In the alternative the State argues that even if “there was any impropriety in Dr. Ahmed’s consideration of the blood test in formulating his opinion that the defendant was intoxicated, any error should be deemed harmless because there was sufficient independent evidence of intoxication to sustain convictions on Counts II and III.” Count II of reckless homicide alleged that the defendant operated a motor vehicle “while under the influence of an intoxicating liquor without regard to the safety of persons properly on the roadway ***,” Qount in is the count of driving under the influence of intoxicating liquor.

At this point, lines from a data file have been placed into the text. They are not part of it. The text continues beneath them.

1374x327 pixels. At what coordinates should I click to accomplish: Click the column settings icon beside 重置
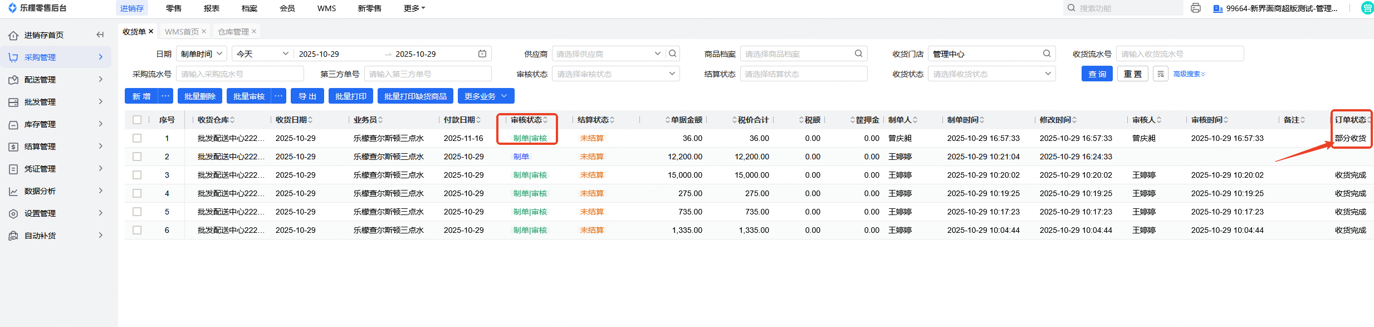(1161, 74)
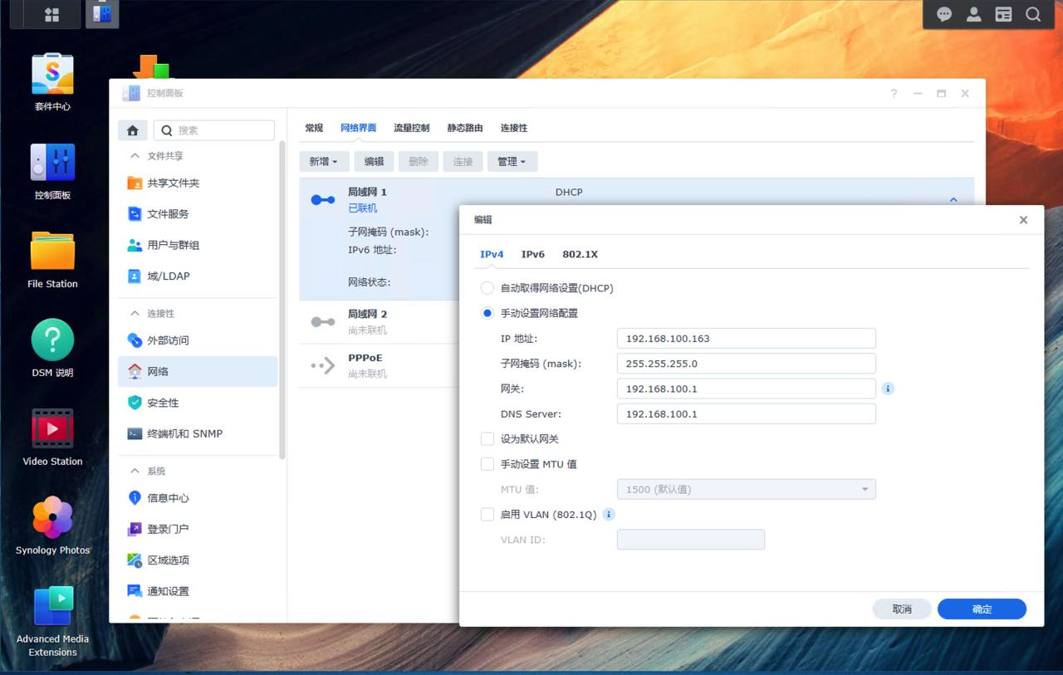Enable VLAN (802.1Q) checkbox
This screenshot has width=1063, height=675.
click(487, 515)
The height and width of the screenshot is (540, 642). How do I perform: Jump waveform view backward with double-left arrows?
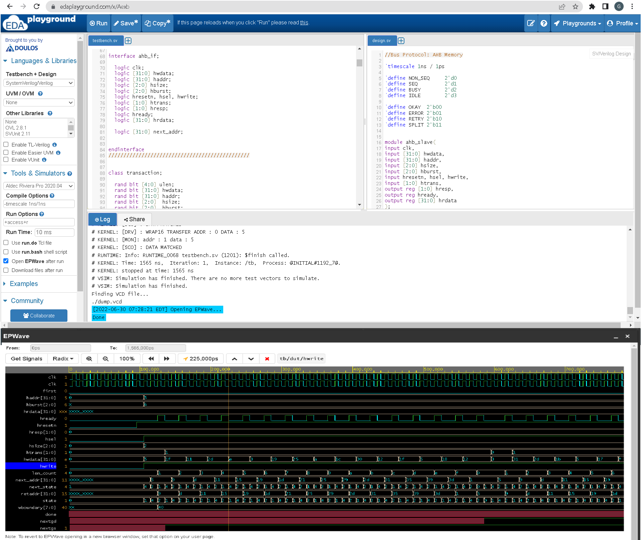pos(151,358)
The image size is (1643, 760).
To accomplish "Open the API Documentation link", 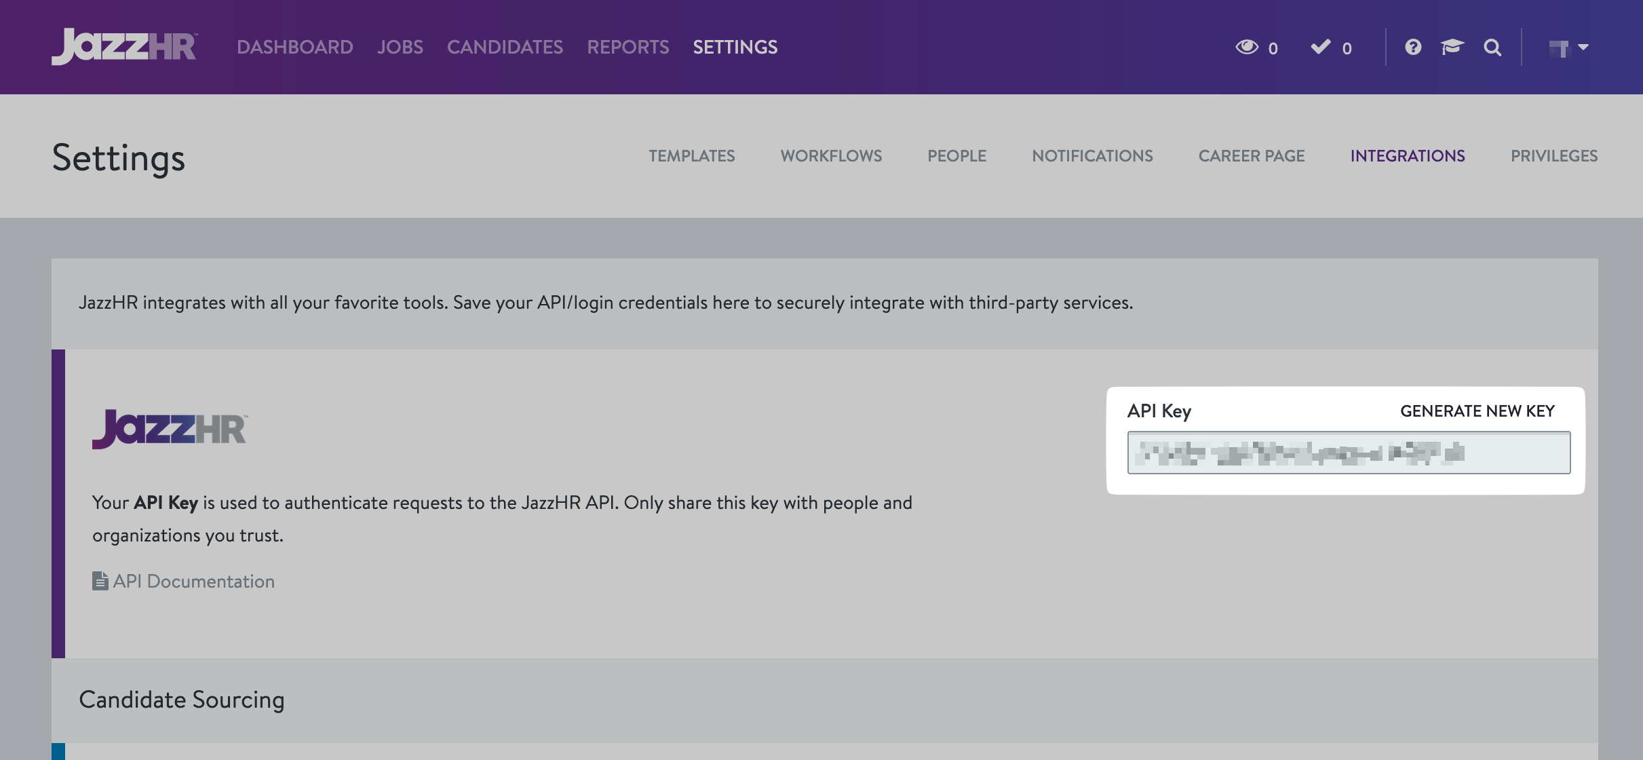I will click(193, 582).
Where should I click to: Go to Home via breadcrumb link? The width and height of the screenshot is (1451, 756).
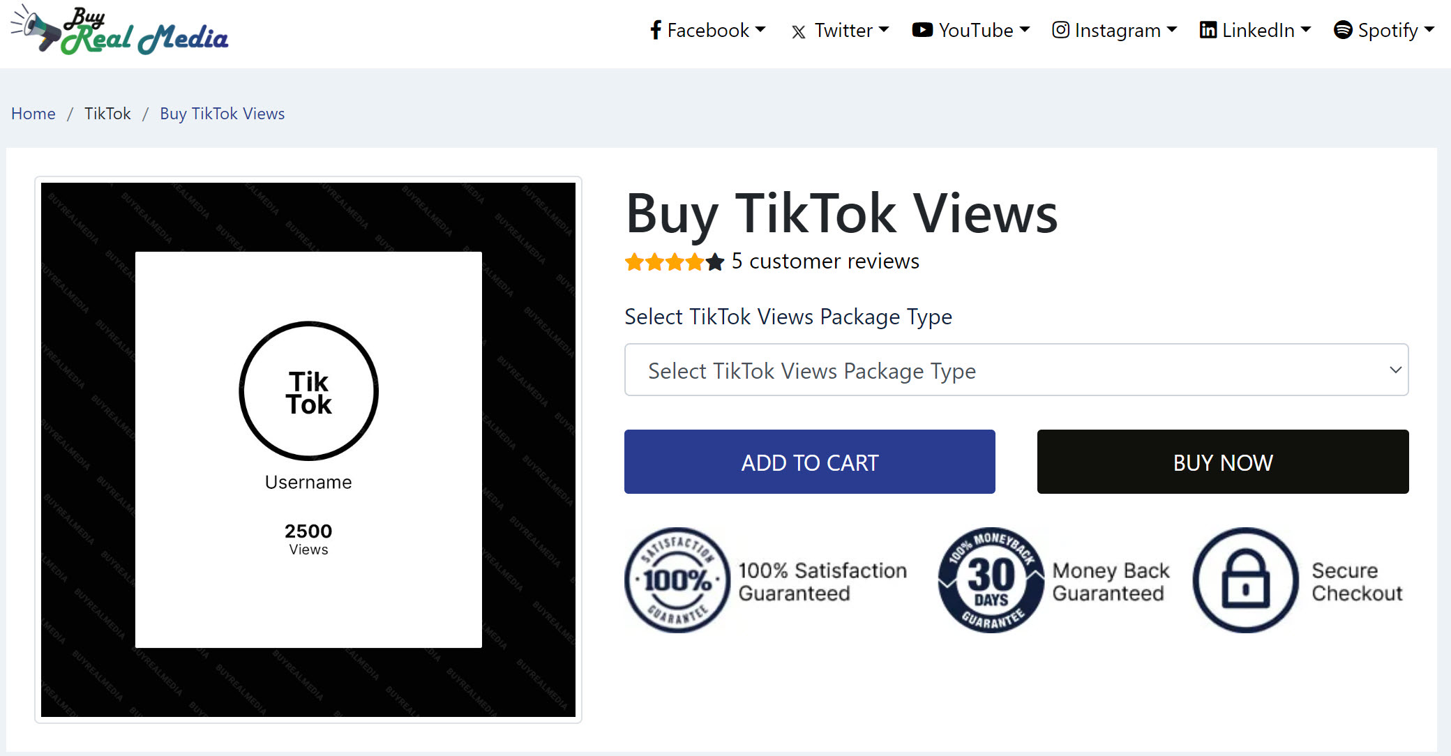(33, 114)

We must bear in mind that testimony concerning drinking, standing alone, cannot be equated with intoxication, nor can the use of alcoholic liquor, standing alone, characterize a person as intoxicated. (People v. Shackles (1977), 44 Ill. App. 3d 1024, 358 N.E.2d 1329.) Proof of intoxication requires more than evidence that the defendant consumed alcohol. (Shackles.) In the instant case there is undisputed evidence that the defendant consumed alcohol and smelled, according to some witnesses, strongly of alcohol. However, *834there is relatively little evidence of intoxication, apart from the results of the blood-alcohol test. Deputy Gibson testified that defendant was “sort of staggering, unsteady.” Nevertheless, the defendant had suffered a facial injury in the collision, and his unsteadiness might have been caused by the injury. Although in the opinion of Byron Bell the defendant was intoxicated, in the opinion of Karen Pearson he was not. While questions of credibility are to be resolved by the trier of fact, the opinion of the physician, based on the results of the blood test, could well have lent credence to the opinion of Byron Bell. Given the relative paucity of evidence of defendant’s intoxication, the use of the results of the blood test by the physician in formulating his opinion as to defendant’s intoxication may have caused the jury to reach a result different from the one it might have reached had the physician’s opinion not been based upon the results of the blood test. Thus, the error may not be deemed harmless, and the judgment rendered on count III must be reversed.

Judgment as to count I of reckless homicide affirmed; verdict as to count II of reckless homicide vacated; judgment as to count III of driving under the influence of intoxicating liquor reversed.

HARRISON and KASSERMAN, JJ., concur.